No biggie... thought maybe they were announcing a Glock Derringer 2 or 4 shot, lol.

Had me excited for a minute.


----------



## berettatoter (Sep 1, 2011)

Actually, the story says the G43 is the smallest from Glock, but that distinction goes to the G42.


----------



## Shilp (Oct 20, 2015)

Its like a baby Glock.


----------



## kramden (Dec 25, 2015)

I 've got a 43 . Really, really like it!


----------



## pic (Nov 14, 2009)

My wife was shopping for her first handgun, the salesmen tried to sell her a glock 43. Or the M&P .
My wife loved BOTH guns. The sales people , in my mind are pushing a product without even asking the consumer their experience with a very delicate platform ,,, that has a much better chance of producing an unintentional discharge verses ever needing the gun in a defensive situation.

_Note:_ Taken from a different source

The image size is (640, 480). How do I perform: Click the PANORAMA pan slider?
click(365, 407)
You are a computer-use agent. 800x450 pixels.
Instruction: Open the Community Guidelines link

I handed my wife a revolver, cocked the hammer back, and told her to carry this revolver with the hammer cocked,,,just keep your finger off the trigger. She said that was a very dangerous way to carry a gun,lol. 
A DAO STRIKER Fired handgun is very close or almost the same.... Especially after we start recommending changing the springs to lesson the trigger pull. 


.


----------



## Kennydale (Jun 10, 2013)

Had a G42 (smaller than the G43) Sold it because I have a Ruger LCP which is great for POCKET CARRY (Neither the G42 or G43 make a decent pocket carry)


----------